*Task requirements*:
Look through the records and copy each line with the string "computer" in it.

**** Source data ****

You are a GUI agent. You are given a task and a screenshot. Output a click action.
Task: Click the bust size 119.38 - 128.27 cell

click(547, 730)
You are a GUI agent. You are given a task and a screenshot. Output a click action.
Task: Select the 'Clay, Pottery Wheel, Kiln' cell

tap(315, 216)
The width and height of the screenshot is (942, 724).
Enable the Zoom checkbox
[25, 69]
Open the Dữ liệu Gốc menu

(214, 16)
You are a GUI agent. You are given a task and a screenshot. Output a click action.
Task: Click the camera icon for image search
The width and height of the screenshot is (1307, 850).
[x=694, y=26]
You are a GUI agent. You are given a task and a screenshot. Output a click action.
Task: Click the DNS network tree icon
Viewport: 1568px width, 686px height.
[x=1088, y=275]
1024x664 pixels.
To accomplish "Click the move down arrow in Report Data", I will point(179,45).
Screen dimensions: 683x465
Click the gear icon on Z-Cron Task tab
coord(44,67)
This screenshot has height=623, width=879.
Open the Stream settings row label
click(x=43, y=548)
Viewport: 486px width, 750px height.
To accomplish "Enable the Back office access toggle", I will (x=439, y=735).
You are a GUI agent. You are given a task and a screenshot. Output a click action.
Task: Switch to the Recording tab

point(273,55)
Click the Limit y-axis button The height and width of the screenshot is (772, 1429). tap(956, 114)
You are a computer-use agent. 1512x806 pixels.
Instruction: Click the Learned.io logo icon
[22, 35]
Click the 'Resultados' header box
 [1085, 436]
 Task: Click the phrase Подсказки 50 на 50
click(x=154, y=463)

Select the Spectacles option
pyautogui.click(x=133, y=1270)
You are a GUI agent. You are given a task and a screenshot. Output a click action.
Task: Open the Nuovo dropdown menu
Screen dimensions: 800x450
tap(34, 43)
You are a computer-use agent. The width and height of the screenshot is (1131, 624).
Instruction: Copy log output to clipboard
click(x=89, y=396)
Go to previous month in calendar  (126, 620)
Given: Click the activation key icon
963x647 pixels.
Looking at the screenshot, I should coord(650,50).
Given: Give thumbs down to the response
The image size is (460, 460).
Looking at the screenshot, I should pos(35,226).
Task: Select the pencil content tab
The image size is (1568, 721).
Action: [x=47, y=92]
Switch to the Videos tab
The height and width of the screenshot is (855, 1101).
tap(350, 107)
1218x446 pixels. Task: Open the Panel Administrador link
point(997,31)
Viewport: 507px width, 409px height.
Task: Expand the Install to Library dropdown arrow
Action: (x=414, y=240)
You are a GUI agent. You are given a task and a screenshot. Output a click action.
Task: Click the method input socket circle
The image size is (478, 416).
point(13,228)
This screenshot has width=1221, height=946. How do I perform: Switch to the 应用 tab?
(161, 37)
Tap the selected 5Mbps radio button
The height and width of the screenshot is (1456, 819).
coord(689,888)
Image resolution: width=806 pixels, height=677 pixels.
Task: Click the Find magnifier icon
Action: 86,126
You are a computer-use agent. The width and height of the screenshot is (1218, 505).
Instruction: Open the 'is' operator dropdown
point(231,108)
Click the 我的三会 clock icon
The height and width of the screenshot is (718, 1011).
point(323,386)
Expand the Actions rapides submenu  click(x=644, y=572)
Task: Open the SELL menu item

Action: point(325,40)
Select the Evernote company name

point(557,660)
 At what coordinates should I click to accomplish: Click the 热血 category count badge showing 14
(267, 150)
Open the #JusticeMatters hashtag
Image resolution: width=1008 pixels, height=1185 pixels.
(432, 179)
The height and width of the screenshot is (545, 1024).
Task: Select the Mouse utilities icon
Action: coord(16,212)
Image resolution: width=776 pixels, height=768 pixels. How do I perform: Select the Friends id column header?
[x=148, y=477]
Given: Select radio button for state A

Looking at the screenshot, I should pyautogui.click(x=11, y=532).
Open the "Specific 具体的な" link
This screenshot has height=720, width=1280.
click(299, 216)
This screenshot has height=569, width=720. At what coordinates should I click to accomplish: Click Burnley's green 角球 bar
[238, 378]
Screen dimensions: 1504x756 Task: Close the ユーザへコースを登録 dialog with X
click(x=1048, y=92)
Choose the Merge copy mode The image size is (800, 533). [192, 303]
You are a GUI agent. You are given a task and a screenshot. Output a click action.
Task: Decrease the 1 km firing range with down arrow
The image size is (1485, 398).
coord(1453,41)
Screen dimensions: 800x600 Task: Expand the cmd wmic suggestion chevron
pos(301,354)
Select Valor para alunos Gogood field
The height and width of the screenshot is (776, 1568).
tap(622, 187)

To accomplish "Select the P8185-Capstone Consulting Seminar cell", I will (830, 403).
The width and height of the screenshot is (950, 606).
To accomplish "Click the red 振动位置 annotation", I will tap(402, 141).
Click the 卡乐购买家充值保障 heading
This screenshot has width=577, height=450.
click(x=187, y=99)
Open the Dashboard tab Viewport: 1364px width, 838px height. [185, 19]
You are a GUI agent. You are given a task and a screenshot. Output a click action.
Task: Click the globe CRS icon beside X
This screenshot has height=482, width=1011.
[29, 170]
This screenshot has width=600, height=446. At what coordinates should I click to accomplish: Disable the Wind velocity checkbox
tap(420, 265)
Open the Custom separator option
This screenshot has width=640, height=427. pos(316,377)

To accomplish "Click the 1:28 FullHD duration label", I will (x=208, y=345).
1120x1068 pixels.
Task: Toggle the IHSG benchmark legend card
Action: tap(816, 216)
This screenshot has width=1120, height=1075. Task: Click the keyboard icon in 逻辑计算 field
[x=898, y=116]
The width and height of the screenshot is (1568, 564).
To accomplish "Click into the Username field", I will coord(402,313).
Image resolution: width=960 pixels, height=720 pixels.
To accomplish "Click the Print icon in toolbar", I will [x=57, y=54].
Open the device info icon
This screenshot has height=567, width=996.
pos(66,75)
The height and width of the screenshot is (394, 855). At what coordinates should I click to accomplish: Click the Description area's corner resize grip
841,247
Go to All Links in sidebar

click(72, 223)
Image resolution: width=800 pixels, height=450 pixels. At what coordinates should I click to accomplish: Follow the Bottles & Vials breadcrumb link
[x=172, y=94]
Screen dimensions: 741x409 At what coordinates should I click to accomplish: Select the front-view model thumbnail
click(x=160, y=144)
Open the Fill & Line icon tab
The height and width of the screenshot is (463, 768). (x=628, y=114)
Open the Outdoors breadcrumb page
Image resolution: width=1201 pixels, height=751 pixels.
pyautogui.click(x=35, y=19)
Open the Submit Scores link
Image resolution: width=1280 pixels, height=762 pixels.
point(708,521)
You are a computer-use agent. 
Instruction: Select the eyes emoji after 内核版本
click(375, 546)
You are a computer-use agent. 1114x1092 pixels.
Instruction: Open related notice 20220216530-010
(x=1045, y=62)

****

*Output of the task*:
You are a computer-use agent. 1512x806 pixels.
You are a computer-use agent. The width and height of the screenshot is (1131, 624).
You are a computer-use agent. The width and height of the screenshot is (1218, 505).
You are a computer-use agent. 
You are a computer-use agent. 1114x1092 pixels.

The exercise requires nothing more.